Adelaide Festival presents an opera by Igor Stravinsky and directed by Robert Lepage for this year’s Adelaide Festival. There has been quite a bit of controversy surrounding the programming of this twelve-year-old production. The Festival Artistic Director writes in the programme that she selected the show because she “loved it for its beauty, joy, magic and … musicality”. For many, it has evoked only anger, frustration, and boredom. Bad sightlines, high ticket prices being the key issue. There have also been criticisms around the Orientalism of the work. The story presents problematic tropes, exemplifying a fascinating but backwards Asia with an incompetent emperor where Asian women are fetishized as docile and obedient. Arts Hub presented a comprehensive essay here.

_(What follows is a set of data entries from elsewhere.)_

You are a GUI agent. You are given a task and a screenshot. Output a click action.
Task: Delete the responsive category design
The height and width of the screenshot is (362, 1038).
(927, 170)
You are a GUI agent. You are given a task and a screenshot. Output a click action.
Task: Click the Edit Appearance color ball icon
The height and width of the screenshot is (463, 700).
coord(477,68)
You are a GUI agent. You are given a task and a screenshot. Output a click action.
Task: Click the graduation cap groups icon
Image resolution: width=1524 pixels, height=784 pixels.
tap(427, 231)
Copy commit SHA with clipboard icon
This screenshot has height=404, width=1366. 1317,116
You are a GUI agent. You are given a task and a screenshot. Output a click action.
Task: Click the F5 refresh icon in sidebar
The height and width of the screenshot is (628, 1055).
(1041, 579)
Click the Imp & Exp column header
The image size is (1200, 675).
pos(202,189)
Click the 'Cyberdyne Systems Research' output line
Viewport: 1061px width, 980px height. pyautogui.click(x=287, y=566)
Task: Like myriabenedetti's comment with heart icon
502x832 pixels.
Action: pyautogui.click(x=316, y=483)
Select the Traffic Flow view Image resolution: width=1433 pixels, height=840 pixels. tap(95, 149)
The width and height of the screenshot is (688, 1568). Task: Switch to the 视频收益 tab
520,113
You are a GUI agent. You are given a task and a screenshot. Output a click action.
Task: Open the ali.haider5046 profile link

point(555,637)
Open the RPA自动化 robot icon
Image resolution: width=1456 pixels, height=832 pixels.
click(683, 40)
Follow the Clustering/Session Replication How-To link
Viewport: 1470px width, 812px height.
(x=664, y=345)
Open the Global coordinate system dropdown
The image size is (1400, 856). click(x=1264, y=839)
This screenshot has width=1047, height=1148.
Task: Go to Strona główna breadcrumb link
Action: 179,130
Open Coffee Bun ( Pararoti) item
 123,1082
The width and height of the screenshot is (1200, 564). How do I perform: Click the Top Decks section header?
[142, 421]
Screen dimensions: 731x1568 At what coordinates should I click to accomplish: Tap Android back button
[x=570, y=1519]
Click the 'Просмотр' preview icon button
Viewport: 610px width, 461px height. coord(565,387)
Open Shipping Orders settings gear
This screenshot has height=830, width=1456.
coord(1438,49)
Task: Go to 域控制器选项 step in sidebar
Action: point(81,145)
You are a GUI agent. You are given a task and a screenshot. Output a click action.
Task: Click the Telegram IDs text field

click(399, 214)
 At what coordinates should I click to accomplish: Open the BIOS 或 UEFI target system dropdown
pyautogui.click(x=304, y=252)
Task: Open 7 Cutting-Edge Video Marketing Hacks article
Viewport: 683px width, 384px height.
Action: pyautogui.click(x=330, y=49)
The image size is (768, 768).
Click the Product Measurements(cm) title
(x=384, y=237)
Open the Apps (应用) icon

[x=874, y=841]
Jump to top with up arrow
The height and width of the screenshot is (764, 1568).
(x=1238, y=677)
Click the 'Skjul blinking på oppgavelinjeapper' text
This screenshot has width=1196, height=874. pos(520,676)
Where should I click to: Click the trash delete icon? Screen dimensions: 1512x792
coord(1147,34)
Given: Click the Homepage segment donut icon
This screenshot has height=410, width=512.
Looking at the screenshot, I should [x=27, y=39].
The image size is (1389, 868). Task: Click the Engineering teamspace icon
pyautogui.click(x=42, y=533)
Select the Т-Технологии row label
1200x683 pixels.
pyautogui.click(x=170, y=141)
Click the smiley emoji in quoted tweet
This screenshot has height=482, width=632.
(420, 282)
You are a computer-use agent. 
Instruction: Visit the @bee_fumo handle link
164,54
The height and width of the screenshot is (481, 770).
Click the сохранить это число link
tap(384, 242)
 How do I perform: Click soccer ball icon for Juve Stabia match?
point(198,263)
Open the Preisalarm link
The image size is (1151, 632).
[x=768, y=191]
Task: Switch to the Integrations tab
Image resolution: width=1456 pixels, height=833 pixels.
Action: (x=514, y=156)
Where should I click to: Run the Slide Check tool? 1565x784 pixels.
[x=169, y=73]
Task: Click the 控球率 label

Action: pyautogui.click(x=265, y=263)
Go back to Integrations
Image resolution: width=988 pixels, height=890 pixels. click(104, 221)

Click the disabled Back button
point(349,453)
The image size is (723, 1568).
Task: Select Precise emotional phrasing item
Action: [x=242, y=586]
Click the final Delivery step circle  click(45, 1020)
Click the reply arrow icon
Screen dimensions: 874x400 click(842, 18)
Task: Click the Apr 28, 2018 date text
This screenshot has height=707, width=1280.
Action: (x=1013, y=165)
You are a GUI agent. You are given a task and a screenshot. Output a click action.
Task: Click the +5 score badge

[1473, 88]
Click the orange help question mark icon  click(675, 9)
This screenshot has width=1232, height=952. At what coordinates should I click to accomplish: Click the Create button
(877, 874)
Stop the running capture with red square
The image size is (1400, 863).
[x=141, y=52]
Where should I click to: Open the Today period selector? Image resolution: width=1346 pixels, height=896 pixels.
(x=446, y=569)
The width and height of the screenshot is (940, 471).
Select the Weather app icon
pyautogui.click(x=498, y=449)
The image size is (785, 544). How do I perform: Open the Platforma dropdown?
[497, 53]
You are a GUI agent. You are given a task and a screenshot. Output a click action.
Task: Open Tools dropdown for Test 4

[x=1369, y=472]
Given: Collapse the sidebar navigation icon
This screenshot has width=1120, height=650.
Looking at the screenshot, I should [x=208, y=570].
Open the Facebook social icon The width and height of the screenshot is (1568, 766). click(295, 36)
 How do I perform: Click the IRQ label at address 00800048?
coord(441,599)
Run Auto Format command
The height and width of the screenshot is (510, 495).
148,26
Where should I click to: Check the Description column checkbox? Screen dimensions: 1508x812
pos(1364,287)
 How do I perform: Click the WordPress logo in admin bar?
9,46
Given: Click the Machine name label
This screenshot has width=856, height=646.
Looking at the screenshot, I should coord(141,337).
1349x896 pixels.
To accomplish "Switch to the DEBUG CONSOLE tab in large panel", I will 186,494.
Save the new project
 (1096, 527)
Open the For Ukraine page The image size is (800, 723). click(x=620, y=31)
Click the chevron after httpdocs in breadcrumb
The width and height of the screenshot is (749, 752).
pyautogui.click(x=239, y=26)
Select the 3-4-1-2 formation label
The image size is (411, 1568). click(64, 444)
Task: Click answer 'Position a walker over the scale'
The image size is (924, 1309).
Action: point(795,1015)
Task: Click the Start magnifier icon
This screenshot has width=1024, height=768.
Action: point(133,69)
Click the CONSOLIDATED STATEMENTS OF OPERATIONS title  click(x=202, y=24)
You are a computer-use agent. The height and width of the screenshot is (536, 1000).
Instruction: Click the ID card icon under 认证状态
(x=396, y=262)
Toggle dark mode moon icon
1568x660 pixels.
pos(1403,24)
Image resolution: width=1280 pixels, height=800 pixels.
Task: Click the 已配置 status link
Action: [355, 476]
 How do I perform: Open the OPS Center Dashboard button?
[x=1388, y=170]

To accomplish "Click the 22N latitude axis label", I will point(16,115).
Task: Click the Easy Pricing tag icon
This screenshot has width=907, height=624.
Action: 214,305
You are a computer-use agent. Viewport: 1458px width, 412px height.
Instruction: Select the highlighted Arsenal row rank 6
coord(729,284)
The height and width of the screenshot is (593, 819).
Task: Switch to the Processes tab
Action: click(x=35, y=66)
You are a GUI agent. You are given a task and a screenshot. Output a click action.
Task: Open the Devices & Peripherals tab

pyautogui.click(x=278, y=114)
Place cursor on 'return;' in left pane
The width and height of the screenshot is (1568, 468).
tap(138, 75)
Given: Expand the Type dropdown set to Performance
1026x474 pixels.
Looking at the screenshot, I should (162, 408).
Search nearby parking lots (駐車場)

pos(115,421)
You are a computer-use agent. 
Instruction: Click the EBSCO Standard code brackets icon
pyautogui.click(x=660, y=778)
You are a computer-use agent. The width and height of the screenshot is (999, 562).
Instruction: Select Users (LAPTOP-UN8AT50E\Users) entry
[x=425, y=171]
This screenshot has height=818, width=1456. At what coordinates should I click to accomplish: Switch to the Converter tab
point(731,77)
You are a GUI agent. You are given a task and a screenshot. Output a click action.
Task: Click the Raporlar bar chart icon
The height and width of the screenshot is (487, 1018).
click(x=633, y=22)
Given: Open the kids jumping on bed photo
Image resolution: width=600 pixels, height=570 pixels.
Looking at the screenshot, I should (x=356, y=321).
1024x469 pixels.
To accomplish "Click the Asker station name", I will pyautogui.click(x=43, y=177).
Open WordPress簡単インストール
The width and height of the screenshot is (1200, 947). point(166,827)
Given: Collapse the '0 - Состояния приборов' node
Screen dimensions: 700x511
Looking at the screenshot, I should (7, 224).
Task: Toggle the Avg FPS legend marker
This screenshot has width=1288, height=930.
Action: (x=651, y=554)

The production begins with showing the influence of jazz on the composer, with “Ragtime” (1918). Conductor, Alejo Pérez, leads eleven members of the Adelaide Symphony Orchestra, including a cimbalom, played by Joshua Webster, through this rhythmically difficult piece, acting as an overture. “The Nightingale” is a short opera in three acts by Igor Stravinsky to a Russian-language libretto by him and Stepan Mitusov, based on a tale by Hans Christian Andersen: set in ancient times, a nasty Chinese Emperor is reduced to tears and made kind by a small grey bird. It was completed on 28 March 1914 and premiered a few weeks later. This performance, first produced in 2009, is a co-production of Opera National de Lyon, Festival d’Aix-en-Provence, Canadian Opera Company, and Dutch National Opera, in collaboration with Ex Machina (Canada). The “other fables” of the title are in fact a collection of Stravinsky’s pieces from 1911-1919. In the first act there are six pieces with ASO’s principal clarinet player Dean Newcomb performing ‘Three Pieces for Solo Clarinet’ in between the stories. Memorably, ‘The Fox’ is performed with a wonderful sense of humour by tenors Andrew Goodwin and Owen McCausland with bass Taras Berezhansky and baritone Nabil Suliman. It’s all very deceptively small scale for an opera until Act 2. Interval, and the stage is cleared. The orchestra is moved to the back of the stage. The orchestra pit becomes a pool of water and becomes a lake downstage, boats, dragons, water buffalo, more ducks, plus a comical frog.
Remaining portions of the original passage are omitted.